Rough is the UK’s only long-range storage facility and its operation in 2016 has been markedly different to previous years. With withdrawals expected to return by 9 December, we’re looking at how Rough storage may operate – and affect the market – for the rest of this season.
Rough’s operator, Centrica, began testing works on the site’s wells back in March 2015. After identifying a problem with one of the wells tested, all injection and withdrawal operations ceased in June 2016. Then in July, Centrica extended the shutdown of injections until at least March 2017. This left the Rough storage site at around 40% of capacity heading into the winter season. The estimated shortfall in stocks for the season was 1.5bcm – the equivalent to 12 additional LNG tanker deliveries.
In August, Centrica confirmed withdrawal operations could return subject to completing relevant testing.
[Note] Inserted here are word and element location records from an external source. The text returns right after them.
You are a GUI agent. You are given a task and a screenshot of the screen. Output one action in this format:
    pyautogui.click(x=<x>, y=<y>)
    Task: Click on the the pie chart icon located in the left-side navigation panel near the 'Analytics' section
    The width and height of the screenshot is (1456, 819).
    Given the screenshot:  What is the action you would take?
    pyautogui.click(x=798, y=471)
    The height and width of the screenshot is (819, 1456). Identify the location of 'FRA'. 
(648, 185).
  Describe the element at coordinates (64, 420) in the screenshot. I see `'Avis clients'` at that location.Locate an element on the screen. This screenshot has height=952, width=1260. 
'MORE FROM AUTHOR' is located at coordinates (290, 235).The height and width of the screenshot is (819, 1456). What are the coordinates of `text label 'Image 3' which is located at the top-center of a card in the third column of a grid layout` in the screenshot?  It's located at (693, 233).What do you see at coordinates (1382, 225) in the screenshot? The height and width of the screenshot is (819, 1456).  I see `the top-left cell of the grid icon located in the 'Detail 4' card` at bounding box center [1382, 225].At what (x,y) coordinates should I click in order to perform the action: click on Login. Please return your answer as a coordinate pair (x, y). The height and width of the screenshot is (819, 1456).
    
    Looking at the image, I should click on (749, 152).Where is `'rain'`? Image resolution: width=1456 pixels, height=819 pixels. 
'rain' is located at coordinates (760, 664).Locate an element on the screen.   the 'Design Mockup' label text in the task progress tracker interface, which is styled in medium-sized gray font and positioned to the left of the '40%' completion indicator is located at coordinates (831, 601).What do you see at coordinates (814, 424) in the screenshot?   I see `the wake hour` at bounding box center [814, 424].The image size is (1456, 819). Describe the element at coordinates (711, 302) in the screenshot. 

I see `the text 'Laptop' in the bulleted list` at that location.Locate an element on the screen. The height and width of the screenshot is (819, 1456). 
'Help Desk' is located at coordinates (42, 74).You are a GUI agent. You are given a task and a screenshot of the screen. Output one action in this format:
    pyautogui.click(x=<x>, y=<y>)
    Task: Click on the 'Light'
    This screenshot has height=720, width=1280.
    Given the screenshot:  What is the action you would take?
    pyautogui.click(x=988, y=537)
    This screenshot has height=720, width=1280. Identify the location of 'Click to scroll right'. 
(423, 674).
This testing is expected to be completed shortly with withdrawals from the site scheduled to return by 9 December 2016.
Finding a pattern from previous winters
The total amount of gas which the Rough storage site can hold has changed for each of the last three years due to maximum operating levels. Problems began after Centrica increased the maximum operating pressure at the site in 2014/15. Subsequently pressure levels at the site and the maximum available operating limit has been reduced each year.
In previous years, storage withdrawals have been minimal for the early stages of the winter season. For each of the last four years, inventories have been more than 30 TWh at the turn of the year. This was then followed by a three-month period of heavy withdrawals. Sendout then began to slow around April time, stabilising close to 10-15% of capacity.
Only the exceptionally cold winter of 2012/13 prompted stocks to fall below this level. Freezing conditions raised demand to such an extent that Rough was effectively empty during April. This forced it to dip into emergency supply. During this post-Christmas spell there is a base rate of consistent steady withdrawals from the site, with supplies able to increase in line with demand levels, should colder temperatures increase consumption.
However, with Rough entering the winter season with significantly less stored gas than previous years, how the site reacts is unlikely to follow a similar pattern.
An exceptional year
The UK gas system has so far coped with cold snaps pushing up demand levels. The market has utilised interconnection with Europe to import supplies from the Continent, where stored gas inventories are significantly higher than in previous years.
With storage withdrawals due to return in early December 2016, the site, at 40% of capacity, will still be around two and a half months behind previous years in terms of stock availability. In the last few years, stocks at Rough have not fallen to 40% before mid-February. As a result of the significantly reduced available supply, steady withdrawals throughout the remainder of the winter are highly unlikely. Rough is more likely to act commercially, as it would a medium range storage site. The turnaround time of withdrawing from the Rough storage site is longer than the medium range sites already operating.
However, it is still possible for Rough to act in line with demand levels. Gas would be withdrawn only at peak prices during periods of high demand, such as a cold snap. This boost in storage flexibility during periods of high demand would likely be depressive to prices. Balance of Winter gas prices have already fallen around 2% following the news of a restart of withdrawals. Expectations of improved flexibility for the first quarter of 2017 have boosted the supply outlook, providing the UK with another source of gas to meet spells of high demand.
Long-term plans for Rough storage
The maintenance issue that has beset the Rough storage site this year raised concerns over the future of its viability. Having been in operation for 40 years future plans for the site must become a priority. Centrica has already permanently closed its smaller 47/8A platform which connected to six offshore wells, following concerns over age and deterioration.
It is within the interest of the UK government to maintain a strategic long-term storage facility. This is the case, even if the financial appetite for investment is not clear at this time. The storage capability on the Continent and the UK’s links with Belgium, Netherlands and Norway has, this winter at least, negated much of the requirement for a seasonal stored gas facility. Additional global LNG supply is expected from the United States and Australia in the coming years. This could free-up additional Qatari supply to head for Europe, where it once supplied Asia. The lack of flexibility from not having your own storage facility can have significant problems on security of supply. This would also likely have a bullish price impact.
While there is an argument that with new gas supplies and improved interconnection the need for substantial stored gas supplies is waning, the loss of Rough would have a clear impact. It would place a significant strain on the UK’s medium-term storage supplies as well as raise our demand for imports from Europe. A cold snap in Europe would lead to strong competition for available supply with the Continent. With the UK needing to hold a premium over Continental hubs in order to attract the gas across the Channel, this would likely push up prices higher and more quickly than would be the case if the UK had its own long-term storage site.